臨床薬剤学研究室の研究内容を紹介しています。


本研究室は医薬品の適正使用と副作用発現リスクの回避を目的として、基礎研究および臨床的薬剤情報の統合による臨床応用可能な知見の創出と緩和医療における薬物治療の最適化を目指し日々研究、教育実践、臨床へのフィードバックを目指しております。


薬剤師が医療チームでその存在意義を示すためには、チーム医療の実践を基本として、もっと臨床研究的思考をもつことが重要ではないかと考えております。研究室の主なテーマは以下の通りです。

1. 緩和医療における薬物治療のエビデンスの探求
2. 計算毒性学的手法に基づく医薬品等の有害事象発現メカニズムの解析
3. オピオイドの薬物体内動態パラメーター、薬効、および副作用発現リスク予測モデルの構築
4. 多変量解析およびデータマイニング手法を用いた副作用発現に寄与する患者背景因子の探索
5. 生活習慣病患者およびモデル疾患動物の遺伝情報を用いた疾病発現機序およびリスク因子の解明


最近、緩和医療薬学研究推進のためのリバース・トランスレーショナルリサーチ(rTR)の重要性が唱えられております。これは、臨床現場で経験的に得られた知識や問題点を基礎研究により解決する手法で、今後薬系大学が積極的に取り入れるべき研究手法の1つで、臨床薬学研究と基礎薬学研究が真に融合する場として大学はさらに臨床と密接な関係が必須要件になります。
緩和医療を例にのべると臨床的エビデンスに基づいて進められてきておりますが、多職種が融合することの重要性を踏まえ、臨床と基礎が両輪となるような研究推進も優先するべき課題です。

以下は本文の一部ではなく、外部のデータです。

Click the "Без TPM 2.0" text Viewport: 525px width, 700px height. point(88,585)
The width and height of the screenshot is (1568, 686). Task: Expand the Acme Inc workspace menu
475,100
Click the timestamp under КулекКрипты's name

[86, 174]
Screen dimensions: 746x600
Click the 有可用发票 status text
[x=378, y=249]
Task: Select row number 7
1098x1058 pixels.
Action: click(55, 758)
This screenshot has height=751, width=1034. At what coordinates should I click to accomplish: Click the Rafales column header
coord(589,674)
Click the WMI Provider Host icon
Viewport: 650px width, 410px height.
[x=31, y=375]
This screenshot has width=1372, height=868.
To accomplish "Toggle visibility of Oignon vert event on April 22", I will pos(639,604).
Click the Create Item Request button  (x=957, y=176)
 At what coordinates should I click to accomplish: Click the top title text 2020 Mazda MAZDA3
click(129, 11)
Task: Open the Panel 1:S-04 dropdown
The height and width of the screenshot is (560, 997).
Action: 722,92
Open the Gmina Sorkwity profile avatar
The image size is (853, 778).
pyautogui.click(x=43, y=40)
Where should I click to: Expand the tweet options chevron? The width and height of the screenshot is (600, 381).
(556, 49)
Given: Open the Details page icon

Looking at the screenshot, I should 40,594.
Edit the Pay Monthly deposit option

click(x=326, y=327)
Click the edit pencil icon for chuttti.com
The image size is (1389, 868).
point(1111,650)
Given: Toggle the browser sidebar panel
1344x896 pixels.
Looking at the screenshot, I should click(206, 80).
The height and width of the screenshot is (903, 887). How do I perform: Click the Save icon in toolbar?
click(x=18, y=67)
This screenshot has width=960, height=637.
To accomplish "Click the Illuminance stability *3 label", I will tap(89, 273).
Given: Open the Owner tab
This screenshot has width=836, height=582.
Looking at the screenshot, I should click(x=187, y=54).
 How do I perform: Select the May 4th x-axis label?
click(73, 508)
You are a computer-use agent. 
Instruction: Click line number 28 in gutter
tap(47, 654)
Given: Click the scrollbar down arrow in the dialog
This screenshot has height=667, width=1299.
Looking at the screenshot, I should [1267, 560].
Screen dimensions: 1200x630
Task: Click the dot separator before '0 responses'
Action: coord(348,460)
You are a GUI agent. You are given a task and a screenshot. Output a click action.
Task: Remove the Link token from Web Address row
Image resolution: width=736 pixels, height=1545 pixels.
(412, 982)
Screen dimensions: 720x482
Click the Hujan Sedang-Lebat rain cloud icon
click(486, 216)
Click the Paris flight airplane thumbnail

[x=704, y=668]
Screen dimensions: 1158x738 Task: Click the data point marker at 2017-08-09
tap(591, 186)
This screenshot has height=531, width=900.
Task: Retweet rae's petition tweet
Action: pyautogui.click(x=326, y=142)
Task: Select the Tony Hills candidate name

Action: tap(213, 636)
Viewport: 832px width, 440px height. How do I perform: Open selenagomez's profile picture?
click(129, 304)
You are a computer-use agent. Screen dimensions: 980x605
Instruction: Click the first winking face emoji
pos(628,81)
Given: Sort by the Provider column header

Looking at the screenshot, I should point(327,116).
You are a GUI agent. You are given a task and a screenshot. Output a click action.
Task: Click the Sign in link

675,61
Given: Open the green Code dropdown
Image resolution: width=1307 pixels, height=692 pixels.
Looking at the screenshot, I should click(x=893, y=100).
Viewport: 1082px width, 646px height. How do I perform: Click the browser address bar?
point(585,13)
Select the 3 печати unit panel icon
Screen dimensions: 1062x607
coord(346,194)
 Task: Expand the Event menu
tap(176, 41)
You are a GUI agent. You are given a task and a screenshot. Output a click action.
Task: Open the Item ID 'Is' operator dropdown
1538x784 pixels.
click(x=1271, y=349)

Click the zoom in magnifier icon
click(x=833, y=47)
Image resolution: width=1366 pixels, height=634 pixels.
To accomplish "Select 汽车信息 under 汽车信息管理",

研究室は研究活動の他に、人間形成の場でもあります。研究や日常の関わりやイベント活動を通して学生たちが成長する場でもあります。
また、研究室から社会に巣立った学生たちには、卒業時一人ずつに本人の名前、研究室名、卒業年を刻んだスパーテルを授与し、社会のいろいろな場でも薬剤師のとしての誇りとスピリットを生涯持ち続けるよう思いを託しております。

平成28年4月には「緩和医療薬〜ScienceとArtの融合と実践〜」を上梓しました。緩和医療を薬学生に向けて書き下ろした最初の教科書と自負しております。植沢准教授は薬剤学の視点、野澤准教授は薬理学の視点、小生は臨床の視点で3人の合作で、まさにScienceとArtの融合と実践です。
臨床薬学教育の一助になれば光栄です。どうぞ、臨床薬剤学研究室をお訪ねください。